Task requirements:
Set down the entries below exactly, leaving out all images.

Dataset records:
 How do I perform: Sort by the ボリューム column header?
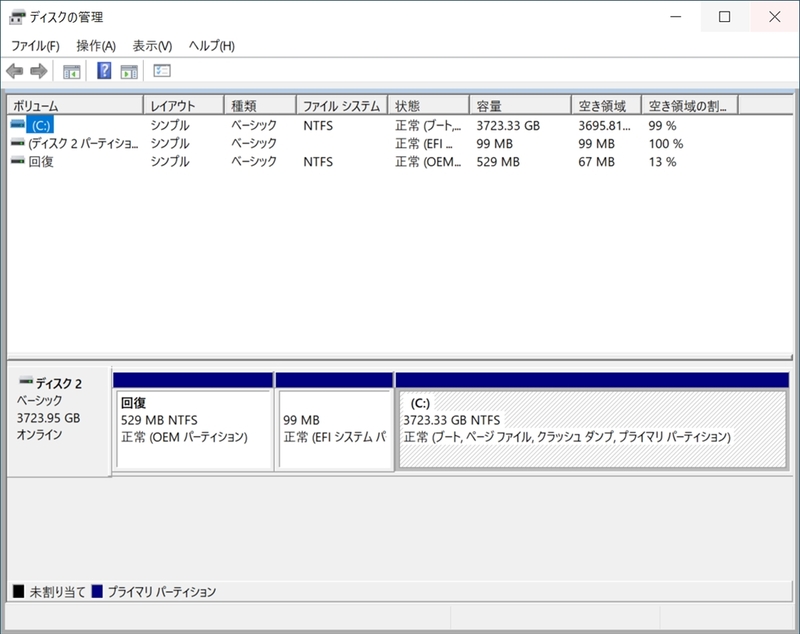pos(75,106)
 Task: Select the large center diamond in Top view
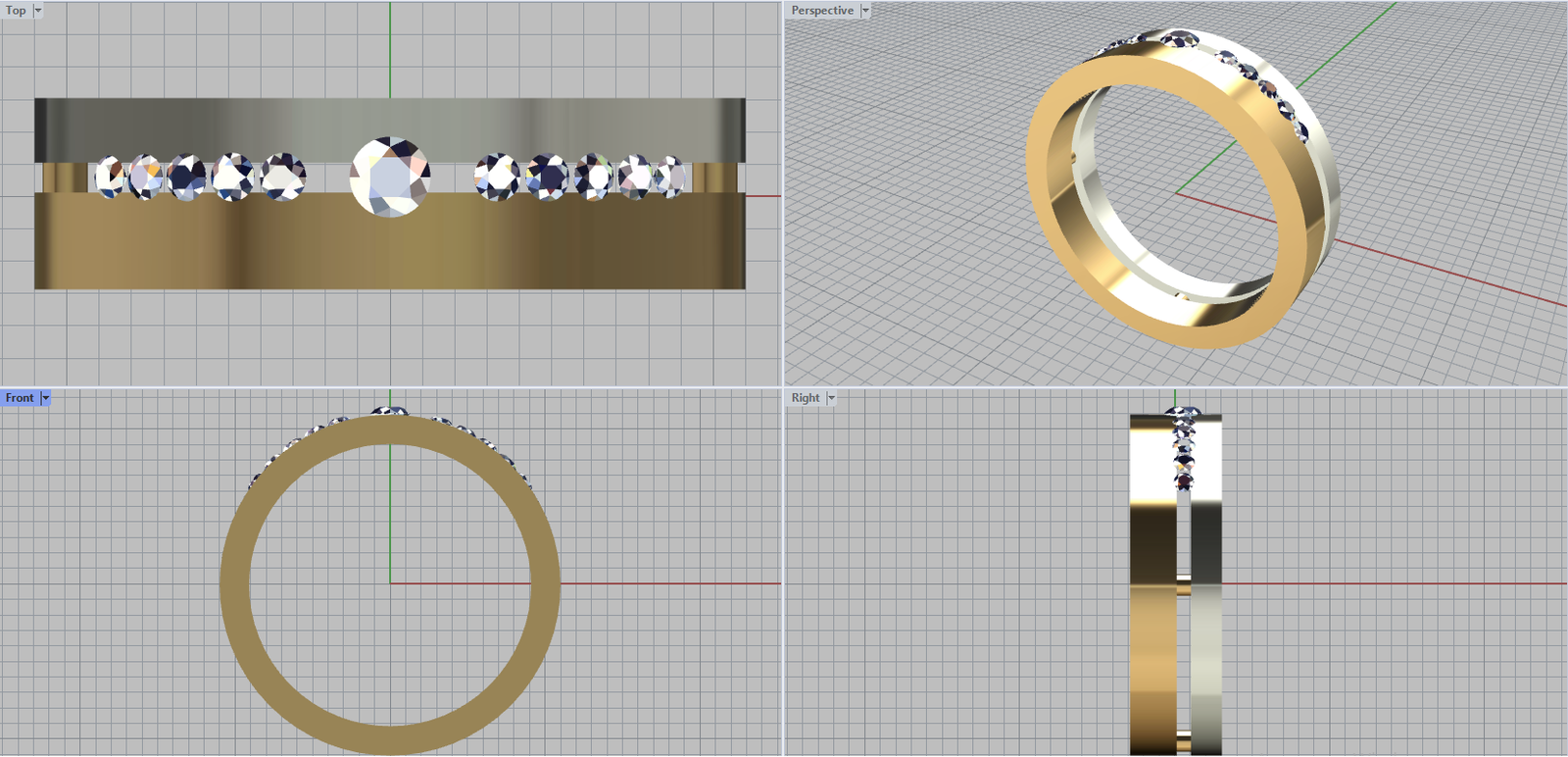coord(390,177)
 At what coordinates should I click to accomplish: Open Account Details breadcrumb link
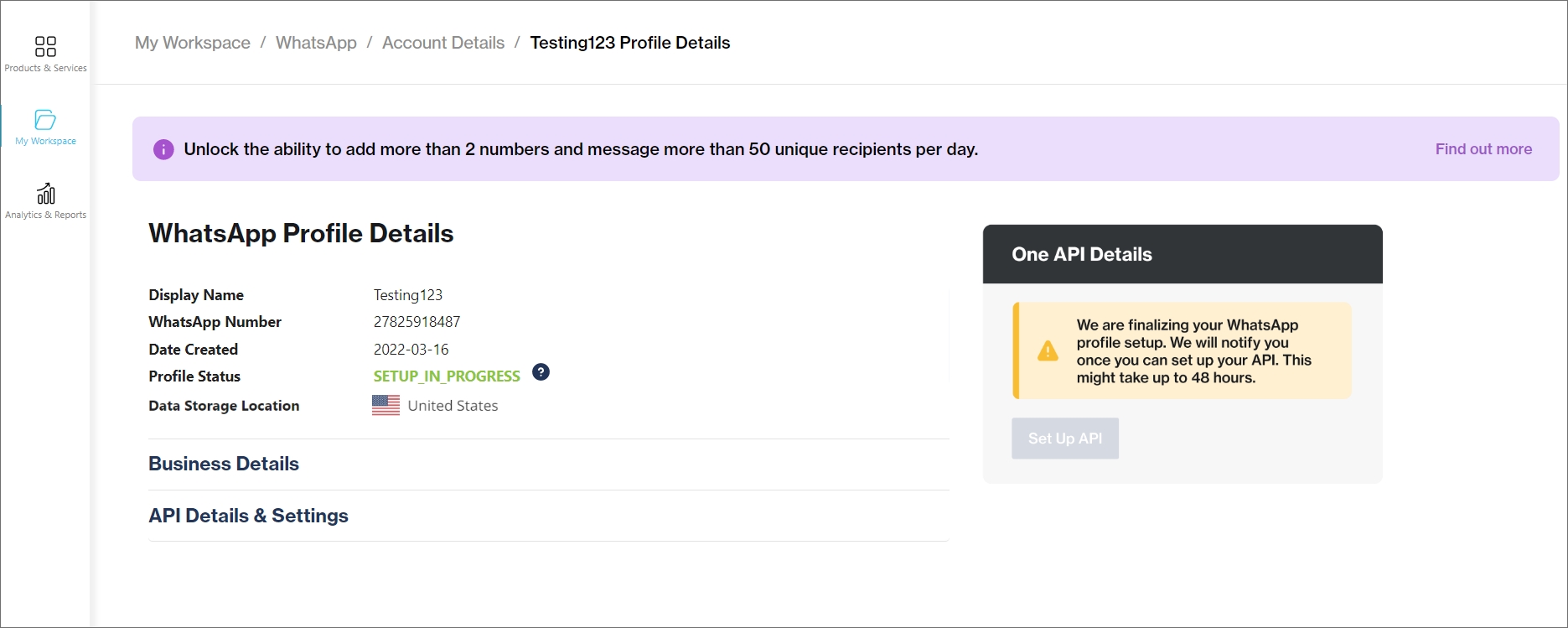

Expected output:
 How do I perform: Sort by the ボリューム column header?
pos(75,106)
 Task: Select the large center diamond in Top view
coord(390,177)
 At what coordinates should I click to accomplish: Open Account Details breadcrumb link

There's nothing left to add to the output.